I once joked to a fellow MSer that we should have t-shirts (I am sure they are probably already out there) saying "I'm not drunk, I have MS!" Her dark humored response was that there should be another t-shirt proclaiming, "I'm drunk AND I have MS." It certainly would be difficult for observers to know the difference. Some of the symptoms of both drunkenness and Multiple Sclerosis include feeling off balance, an unstable gait, vision difficulties, cognitive problems, and slurred speech. Sometimes a warning sign for me that MS symptoms are pending is that I will feel as though I am in an altered state.
So if I am already feeling these symptoms what would a drink or two of alcohol do to me?
I looked to the National MS Society for answers. They have this to say about MS patients drinking alcohol: "Some people with MS report that some of their neurologic symptoms, especially imbalance and lack of coordination, temporarily worsen after even one drink. Since alcohol depresses the central nervous system, it may also have an additive effect with certain medications that are commonly prescribed for MS. These include baclofen, diazepam, clonazepam and some antidepressants. For all of these reasons, people with MS should talk to their physician about how much alcohol is appropriate for them to drink and how often." In addition some doctors say that alcohol is an immune suppressor and therefore MS exacerbations could be worse if you drink alcohol. So for all these reasons it seems that the medical community is cautious about MS patients consuming alcohol.

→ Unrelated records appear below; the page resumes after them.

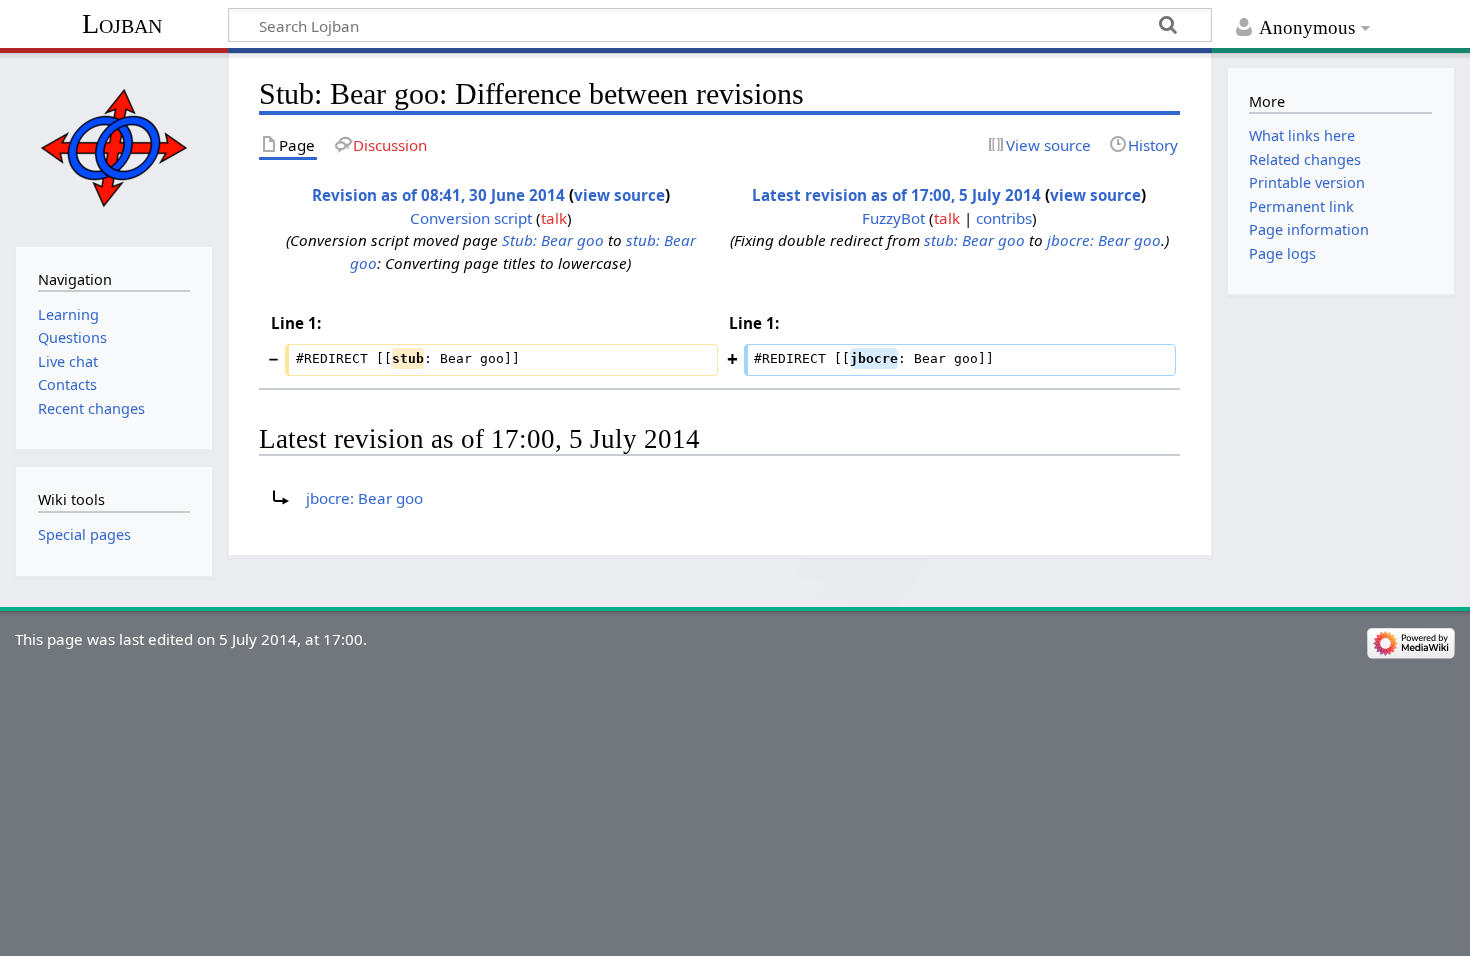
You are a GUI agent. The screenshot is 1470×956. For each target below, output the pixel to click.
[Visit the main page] (113, 147)
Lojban (122, 23)
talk (554, 218)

But isn't drinking alcohol supposed to be good for us? There seem to be many studies to show that moderate drinking can be very beneficial for our health. Just listen to this report to find out why:
"Moderate drinkers tend to have better health and live longer than those who are either abstainers or heavy drinkers do. In addition to having fewer heart attacks and strokes, moderate consumers of alcoholic beverages (beer, wine or distilled spirits or liquor) are generally less likely to suffer hypertension or high blood pressure, peripheral artery disease, Alzheimer's disease and the common cold. Sensible drinking also appears to be beneficial in reducing or preventing diabetes, rheumatoid arthritis, bone fractures and osteoporosis, kidney stones, digestive ailments, stress and depression, poor cognition and memory, Parkinson's disease, hepatitis A, pancreatic cancer, macular degeneration (a major cause of blindness), angina pectoris, duodenal ulcer, erectile dysfunction, hearing loss, gallstones, liver disease and poor physical condition in elderly."